Multinomial Logistic Regression Model for Predicting Tornado Intensity Based on Path Length and Width

Caleb Michael Akers; Nathaniel John Smith; Naima Shifa

Paper Information
Next Paper
Paper Submission

World Environment

p-ISSN: 2163-1573 e-ISSN: 2163-1581

2014; 4(2): 61-66

doi:10.5923/j.env.20140402.02

Multinomial Logistic Regression Model for Predicting Tornado Intensity Based on Path Length and Width

Abstract
Reference
Full-Text PDF
Full-text HTML

Caleb Michael Akers, Nathaniel John Smith, Naima Shifa

DePauw University, Greencastle, IN, 46135, USA

Correspondence to: Naima Shifa, DePauw University, Greencastle, IN, 46135, USA.

Email:

Abstract

Among many variables that determine the strength of a tornado, reported path length and width of a tornado are highly associated with its intensity. The relationship of the length and width of tornadoes to the intensity of their damage has been modeled using other methods, but we choose to use multinomial logistic models for different Fujita (F) scale measurements. Currently, very few systems have the ability to accurately predict the intensity of tornadoes. Being able to predict the intensity of a tornado would allow for more effective forecasting and increased weather safety in extreme storms. We derived a multinomial logistic expression to calculate the odds that a particular tornado has a certain intensity, F1 through F5.
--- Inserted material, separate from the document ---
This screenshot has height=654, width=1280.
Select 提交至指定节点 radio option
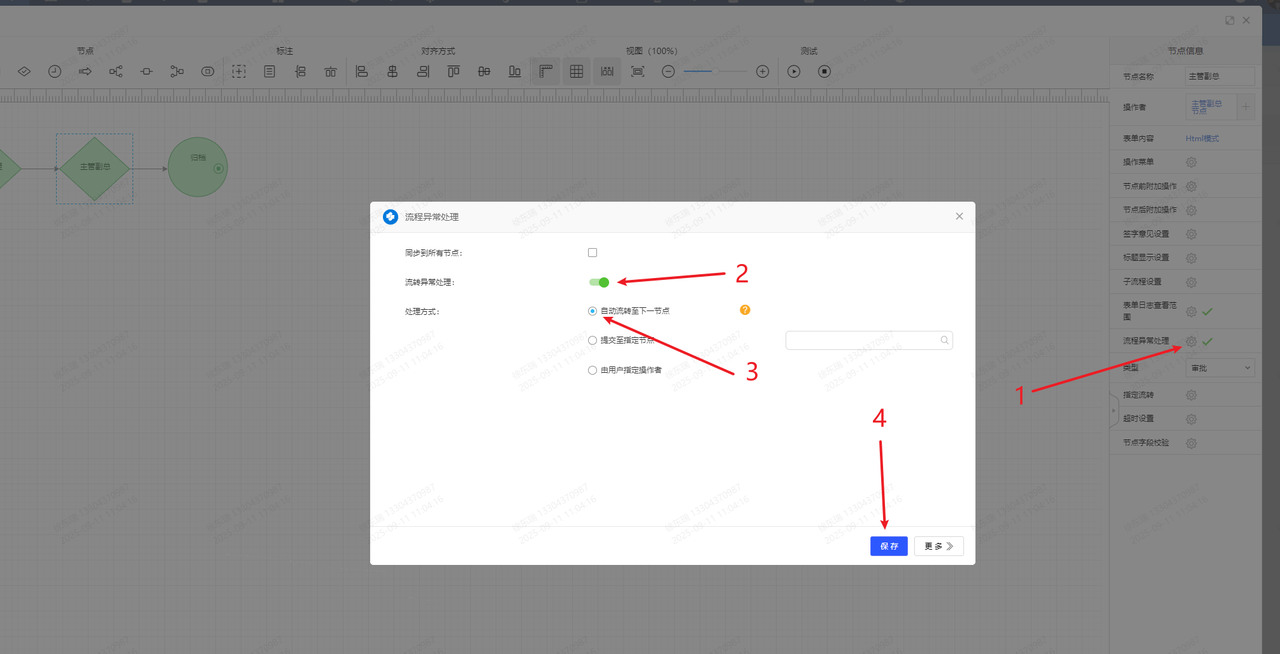tap(593, 340)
Keywords: Fujita scale, Least square model, Multinomial logistic model, Ordinal scale

Cite this paper: Caleb Michael Akers, Nathaniel John Smith, Naima Shifa, Multinomial Logistic Regression Model for Predicting Tornado Intensity Based on Path Length and Width, World Environment, Vol. 4 No. 2, 2014, pp. 61-66. doi: 10.5923/j.env.20140402.02.

Article Outline

1. Introduction

2. Data and Analysis

3. Linear Regression Model

4. Mathematical Basis for the Multinomial Logistic Regression Model

5. Model Outputs

6. Conclusions

1. Introduction

The most noted research into tornadoes and their intensity was done by T. Theodore Fujita around 1970 [3]. Fujita analyzed the damage done to structures on the ground while he surveyed the paths of over 300 tornadoes from the air. The Fujita Scale is correlated to estimated wind speed based on the visible damage caused by a tornado.

A similar research study relevant to the comparison of tornado width, path length, and intensity was performed by Harold E. Brooks in 2004 [2]. Brooks modeled the NOAA’s dataset of tornadoes since 1950 with a Weibull distribution, trying to find a relationship of path length and width to intensity for tornadoes because of its relevance to forecasting. Brooks found that symmetric tornadoes move more slowly, causing more damage to individual points along the ground; thus, some tornadoes can cause more damage even if their wind speeds are not greater than other (higher-speed) tornadoes. As a final note, Brooks indicated that an error in the data was that the width was not necessarily static—a tornado’s size can change as it travels, as can its intensity on the Fujita scale. This means that at the time of measurement, a tornado can be stronger or weaker than at other times.

Donald Burgess, Michael Magsig, Joshua Wurman, David Dowell, and Yvette Richardson [6] analyzed a single long and violent tornado that struck Oklahoma City on May 3, 1999, and the researchers used multiple Doppler radar systems to track the tornado. The experiment was designed to test the accuracy and consistency of the Doppler machines, and it concluded that despite certain errors, the Doppler systems are still very accurate. Stationary Doppler systems slightly overestimate the size of tornadoes because of debris interference, and Mobile Doppler systems are inaccurate when the beam is blocked or when the antenna is crooked, but overall the trend is that although there are minor inconsistencies, the systems are still very accurate and coincide in their measurements.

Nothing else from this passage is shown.